Kinerja anggota DPR kembali disorot publik ketika lembaga perwakilan rakyat ini memasuki usia yang ke-73 pada 29 Agustus lalu. Kesibukan mereka mempersiapkan diri untuk menghadapi Pemilu 2019 akan menyita kinerja legislasi mereka sehingga target kerja semakin sulit untuk direalisasikan.
Kinerja yang paling disorot di pengujung masa kerja DPR saat ini adalah fungsi legislasi. Sebanyak 56,2 persen responden menyatakan tak puas terhadap kinerja DPR dalam menjalankan fungsi legislasi. Jajak pendapat ini pun menangkap fenomena minimnya pengetahuan publik tentang undang-undang yang pernah dibuat oleh DPR bersama pemerintah. Lebih dari 70 persen responden menyatakan tak tahu UU yang dibuat selama lima tahun terakhir.
Dari 26 persen responden yang mengetahui UU yang pernah dibuat dalam lima tahun terakhir, mereka mengaku hanya tahu UU Terorisme. Boleh jadi, pengetahuan responden tersebut dipengaruhi oleh pemberitaan tentang sejumlah aksi terorisme yang melatari pembahasan UU ini. Terbukti, UU Pemilihan Gubernur, Bupati dan Wali Kota, UU MPR, DPR, DPD, dan DPRD (MD3), UU Tabungan Rakyat, serta UU Pencegahan dan Penanganan Krisis Sistem Keuangan hampir tidak dikenal oleh responden.
UU yang dihasilkan dari 2015 sampai 2018 masih sangat jauh dari target Program Legislasi Nasional (Prolegnas) yang ditetapkan.
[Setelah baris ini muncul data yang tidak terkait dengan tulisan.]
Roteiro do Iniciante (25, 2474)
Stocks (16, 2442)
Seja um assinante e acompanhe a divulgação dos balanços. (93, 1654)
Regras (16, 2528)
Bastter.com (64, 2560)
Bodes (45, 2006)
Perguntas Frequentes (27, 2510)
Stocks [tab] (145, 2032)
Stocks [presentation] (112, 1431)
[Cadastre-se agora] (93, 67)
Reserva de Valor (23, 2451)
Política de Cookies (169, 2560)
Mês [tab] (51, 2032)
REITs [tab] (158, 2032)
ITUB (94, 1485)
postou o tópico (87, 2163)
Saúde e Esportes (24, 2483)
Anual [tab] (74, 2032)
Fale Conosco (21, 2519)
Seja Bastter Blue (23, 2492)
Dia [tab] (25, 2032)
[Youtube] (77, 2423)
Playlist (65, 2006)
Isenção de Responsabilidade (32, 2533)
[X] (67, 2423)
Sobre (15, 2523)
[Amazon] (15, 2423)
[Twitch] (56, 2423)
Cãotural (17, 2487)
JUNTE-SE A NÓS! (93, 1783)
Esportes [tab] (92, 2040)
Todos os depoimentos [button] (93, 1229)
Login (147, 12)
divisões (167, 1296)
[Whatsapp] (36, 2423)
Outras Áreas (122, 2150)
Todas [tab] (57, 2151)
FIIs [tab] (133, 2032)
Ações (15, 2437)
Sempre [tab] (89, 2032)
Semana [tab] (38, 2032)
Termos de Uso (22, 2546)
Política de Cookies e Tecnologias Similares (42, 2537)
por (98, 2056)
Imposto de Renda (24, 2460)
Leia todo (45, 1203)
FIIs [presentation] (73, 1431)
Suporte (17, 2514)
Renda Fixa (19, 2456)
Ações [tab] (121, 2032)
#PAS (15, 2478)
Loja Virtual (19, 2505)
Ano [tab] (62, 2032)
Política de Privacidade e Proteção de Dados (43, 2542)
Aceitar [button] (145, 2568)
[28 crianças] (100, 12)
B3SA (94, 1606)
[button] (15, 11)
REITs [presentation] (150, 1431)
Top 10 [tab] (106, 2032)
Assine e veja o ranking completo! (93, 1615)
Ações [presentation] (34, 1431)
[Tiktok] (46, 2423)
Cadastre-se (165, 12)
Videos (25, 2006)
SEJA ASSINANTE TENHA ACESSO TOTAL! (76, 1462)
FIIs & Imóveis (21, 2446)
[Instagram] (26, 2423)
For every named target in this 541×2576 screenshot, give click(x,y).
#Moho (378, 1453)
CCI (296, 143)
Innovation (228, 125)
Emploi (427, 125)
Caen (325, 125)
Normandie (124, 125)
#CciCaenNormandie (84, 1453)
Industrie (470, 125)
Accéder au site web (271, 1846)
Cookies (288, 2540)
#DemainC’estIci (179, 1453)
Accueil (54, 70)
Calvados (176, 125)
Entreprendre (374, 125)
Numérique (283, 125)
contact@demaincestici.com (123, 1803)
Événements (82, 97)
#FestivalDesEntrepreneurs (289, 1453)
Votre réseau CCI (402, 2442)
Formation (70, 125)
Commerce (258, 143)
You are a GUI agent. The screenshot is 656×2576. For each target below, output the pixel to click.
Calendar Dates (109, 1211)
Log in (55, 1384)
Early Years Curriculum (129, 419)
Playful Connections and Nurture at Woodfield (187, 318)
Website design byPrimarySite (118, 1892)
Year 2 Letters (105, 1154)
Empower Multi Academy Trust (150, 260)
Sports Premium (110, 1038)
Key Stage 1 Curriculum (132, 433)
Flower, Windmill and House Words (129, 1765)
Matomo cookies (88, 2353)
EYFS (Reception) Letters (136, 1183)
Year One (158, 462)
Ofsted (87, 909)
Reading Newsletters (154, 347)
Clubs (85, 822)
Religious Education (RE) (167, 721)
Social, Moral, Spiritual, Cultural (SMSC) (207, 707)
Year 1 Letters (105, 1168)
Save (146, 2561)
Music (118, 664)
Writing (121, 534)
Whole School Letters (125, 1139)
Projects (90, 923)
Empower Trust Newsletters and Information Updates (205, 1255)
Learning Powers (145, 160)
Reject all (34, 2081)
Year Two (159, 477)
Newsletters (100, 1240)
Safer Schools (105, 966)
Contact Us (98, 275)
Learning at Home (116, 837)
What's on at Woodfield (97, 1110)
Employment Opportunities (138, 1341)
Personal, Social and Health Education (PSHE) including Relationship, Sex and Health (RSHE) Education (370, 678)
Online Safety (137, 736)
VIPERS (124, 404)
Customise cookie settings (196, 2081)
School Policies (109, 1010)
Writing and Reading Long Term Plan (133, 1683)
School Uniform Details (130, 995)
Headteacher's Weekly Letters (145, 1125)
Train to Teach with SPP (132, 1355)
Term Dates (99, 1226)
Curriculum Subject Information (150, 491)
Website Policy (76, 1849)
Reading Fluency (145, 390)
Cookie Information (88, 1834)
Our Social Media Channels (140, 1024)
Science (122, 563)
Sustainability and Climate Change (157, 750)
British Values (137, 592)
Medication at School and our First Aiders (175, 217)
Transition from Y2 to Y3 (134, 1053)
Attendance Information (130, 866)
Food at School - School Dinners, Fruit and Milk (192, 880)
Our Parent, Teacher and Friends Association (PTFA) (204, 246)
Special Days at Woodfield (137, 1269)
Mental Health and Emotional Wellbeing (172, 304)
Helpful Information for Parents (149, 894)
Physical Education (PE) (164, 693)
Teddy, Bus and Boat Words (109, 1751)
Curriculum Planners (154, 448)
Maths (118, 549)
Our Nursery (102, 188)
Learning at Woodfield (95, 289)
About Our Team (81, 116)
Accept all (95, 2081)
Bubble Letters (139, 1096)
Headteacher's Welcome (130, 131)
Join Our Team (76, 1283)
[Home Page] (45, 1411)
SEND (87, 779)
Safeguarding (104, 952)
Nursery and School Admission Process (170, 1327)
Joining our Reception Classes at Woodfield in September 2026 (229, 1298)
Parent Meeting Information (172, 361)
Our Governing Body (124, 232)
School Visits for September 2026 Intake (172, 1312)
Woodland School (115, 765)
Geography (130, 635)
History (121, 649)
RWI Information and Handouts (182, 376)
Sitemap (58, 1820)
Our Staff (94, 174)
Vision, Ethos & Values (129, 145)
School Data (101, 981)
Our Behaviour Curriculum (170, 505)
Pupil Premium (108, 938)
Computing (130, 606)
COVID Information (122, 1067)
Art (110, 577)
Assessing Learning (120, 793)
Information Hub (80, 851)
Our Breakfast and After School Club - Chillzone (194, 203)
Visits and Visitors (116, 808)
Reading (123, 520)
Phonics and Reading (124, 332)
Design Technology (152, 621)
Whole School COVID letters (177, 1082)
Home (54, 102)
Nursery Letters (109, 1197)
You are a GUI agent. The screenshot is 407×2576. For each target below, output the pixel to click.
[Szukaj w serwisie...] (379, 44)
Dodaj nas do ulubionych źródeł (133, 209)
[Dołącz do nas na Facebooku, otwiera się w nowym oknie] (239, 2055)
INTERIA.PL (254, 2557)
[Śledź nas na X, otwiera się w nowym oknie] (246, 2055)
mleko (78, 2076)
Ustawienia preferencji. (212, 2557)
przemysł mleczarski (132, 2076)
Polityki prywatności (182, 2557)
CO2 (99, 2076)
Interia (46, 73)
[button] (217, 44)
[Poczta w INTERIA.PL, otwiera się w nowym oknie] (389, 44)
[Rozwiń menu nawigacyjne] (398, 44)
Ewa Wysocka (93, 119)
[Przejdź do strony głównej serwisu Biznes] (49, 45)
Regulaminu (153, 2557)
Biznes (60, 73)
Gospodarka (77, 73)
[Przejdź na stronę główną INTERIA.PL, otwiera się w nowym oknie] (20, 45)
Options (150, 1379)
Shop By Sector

Dari total 50 RUU di Prolegnas 2018, hanya 4 yang diselesaikan. Masih ada 46 RUU yang ditargetkan selesai hingga 2019.
Kinerja DPR tahun 2018 ternyata tidak menunjukkan perbaikan dibandingkan dengan tahun-tahun sebelumnya. Pada 2015, dari total 40 RUU yang menjadi prioritas Proglenas, hanya 3 yang disahkan. Tahun berikutnya, DPR mampu mengesahkan 10 UU dari 51 RUU yang ditargetkan. Tahun 2017, capaian kembali menurun. Dari 53 RUU yang ditargetkan, hanya 5 UU yang berhasil disahkan.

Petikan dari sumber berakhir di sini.